Ferhat ÜNLÜ – Yapay Zekânın Doğal Etiği / Volume 2 – 27 Eylül 2024
“Yapay Zekâ, henüz bir olağan şüpheli değil. Tek bir tanesi bile suça karışmadı, insanlığın ya da bir insanın aleyhine bir şey yapmadı. Ama insan dediğimiz türün bazı üyeleri -ve giderek de sayıları artıyor- kötülükte sınır tanımıyor. Damarlarında kan dolaşan aşağılık heykellerin türlü türlü suçları işlediğini, misal bunlardan sonuncusunun gencecik bir polisimizi şehit ettiğini biliyoruz. İleride bu tür cürüm ehli Neandertalleri, tıpkı Steven Spielberg’in Azınlık Raporu filmindeki gibi Yapay Zekâ vasıtasıyla daha suçu işlemeden yakalamak mümkün hale gelecek.
Şimdilik bilim, teknolojinin öncülüğüne güvenmek zorundayız, ancak YZ’ye bir entelektüel, estetik etik aşılamamız da elzem. Böylelikle, yani Yapay Zekâ’nın doğal etiğini oluşturabilirsek ondan endişelenmek için sebeplerimiz azalır. Etik meselesi halledilirse YZ’li bir geleceğin insanlığın lehine olacağını düşünenlerdenim.”

Veri Kayıtları
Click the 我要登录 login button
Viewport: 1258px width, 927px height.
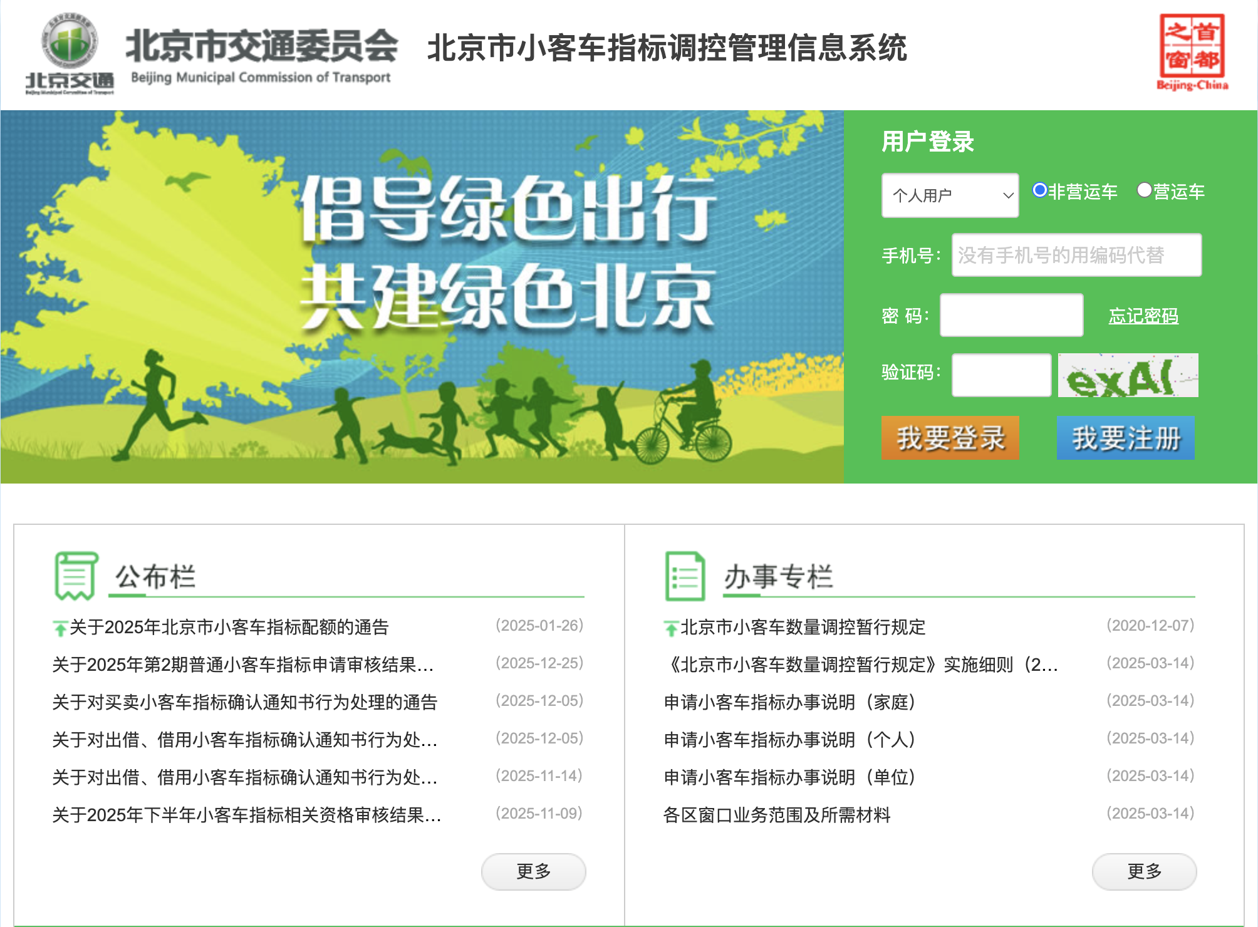tap(950, 438)
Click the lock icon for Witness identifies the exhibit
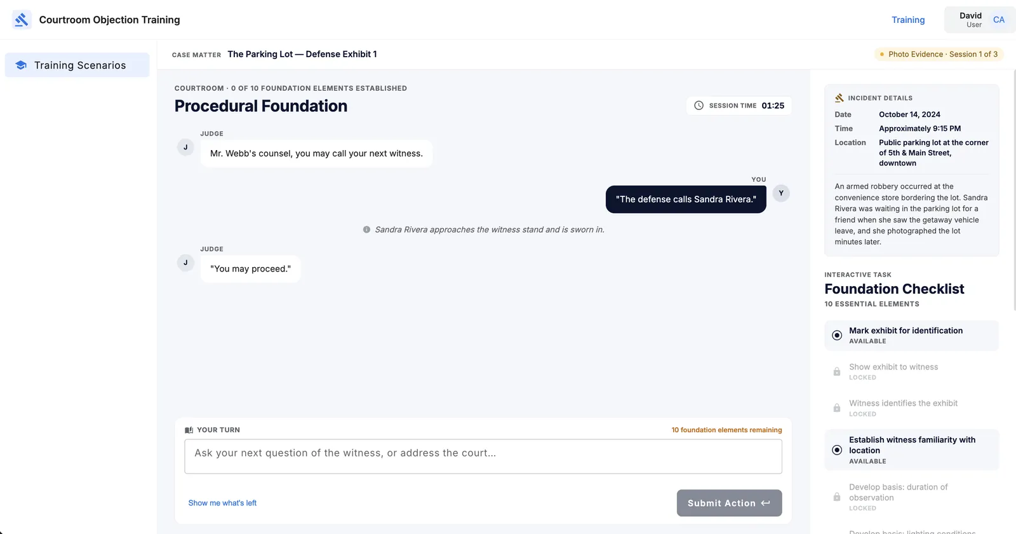1016x534 pixels. click(x=837, y=408)
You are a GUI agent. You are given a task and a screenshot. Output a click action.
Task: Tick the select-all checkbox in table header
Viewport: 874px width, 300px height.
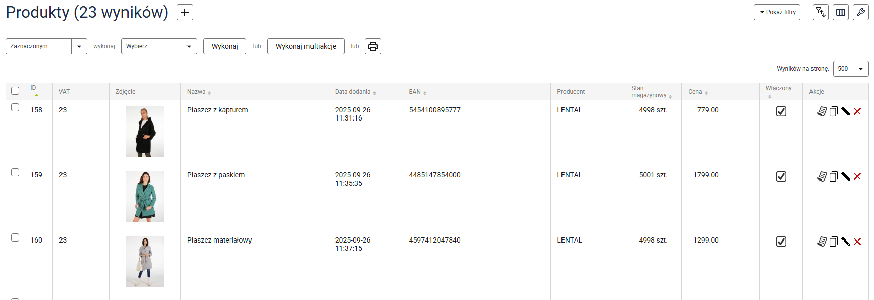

Alıştırma Seti
(A) Yapay zekânın doğal etiği üzerine yazılan metinde, suçluların suç işlemeden yakalanmasına örnek olarak hangi yönetmenin hangi filmi anılmaktadır?
(B) Yapay zekânın doğal etiği üzerine yazılan metinde yapay zekâ hakkında, onun olmadığı ya da yapmadığı belirtilen şeylerin tamamını sıralayınız.
(C) Yapay zekânın doğal etiği üzerine yazılan metni kaldığı yerden sürdürünüz.

Alıştırma Yanıtları
(A) Steven Spielberg'in Azınlık Raporu filmi.

(B)
- Henüz bir olağan şüpheli değildir.
- Tek bir tanesi bile suça karışmamıştır.
- İnsanlığın ya da bir insanın aleyhine bir şey yapmamıştır.

(C)
Yukarıdaki uzun alıntı, 25 Eylül’de bu köşede yayınlanan ‘Yapay Zekâ’nın doğal etiği’ başlıklı yazıdan. Bu yazı, Yapay Zekâ’ya bir etik aşılandığı zaman YZ’nin insanlığa hizmet edeceği ana fikrine yaslanıyordu. Ancak bu ikinci bölümde karşı cepheden bakacağız. Hayatta, bakış açınızı sıklıkla değiştirmeniz gerekebilir. 1990’lı yıllardan beri kullandığım bir söylemdir, ‘hakikatin nereden baktığınıza bağlı olarak değişebileceği…’
‘BÜYÜK VERİ’NİN İSTİHBARAT DOSYALARI
Şöyle açayım bunu: Bu kez Yapay Zekâ’nın bir etik kazandığı ve ‘iyi, doğru, güzel’e hizmet ettiği Transcendence filmindeki gibi iyimser senaryoya değil, Matrix ya da en azından belli açılardan onu atası sayabileceğimiz Terminatör’deki gibi kötümser senaryoya odaklanacağız.
Yapay Zekâ’nın insanlığın tamamına mı, yoksa ensesi kalın belirli zümreye mi hizmet edeceği; yoksa kendi inisiyatifiyle zaman içinde bütün insanlığa cephe mi alacağı sorusu; Big Data, yani Büyük Veri olgusunda düğümlüdür. Büyük Veri, küresel ölçekte sosyal medya paylaşımlarını, blog günlüklerini, çeşitli içerik ve videoları ifade etmek için kullanılan bir kavram. Ancak bunun bir adım ötesine geçip, Yapay Zekâ’nın misal sosyal medya kullanımlarımızı eğilimlerimize göre belirlediği gerçeğini göz önüne alarak, dolaşımda olmayan gizli biyografik ve hatta psikolojik istihbarat dosyalarını da Big Data çerçevesinde ele almak gerekiyor.
DEVLETLER Mİ YOKSA DEV ŞİRKETLER Mİ?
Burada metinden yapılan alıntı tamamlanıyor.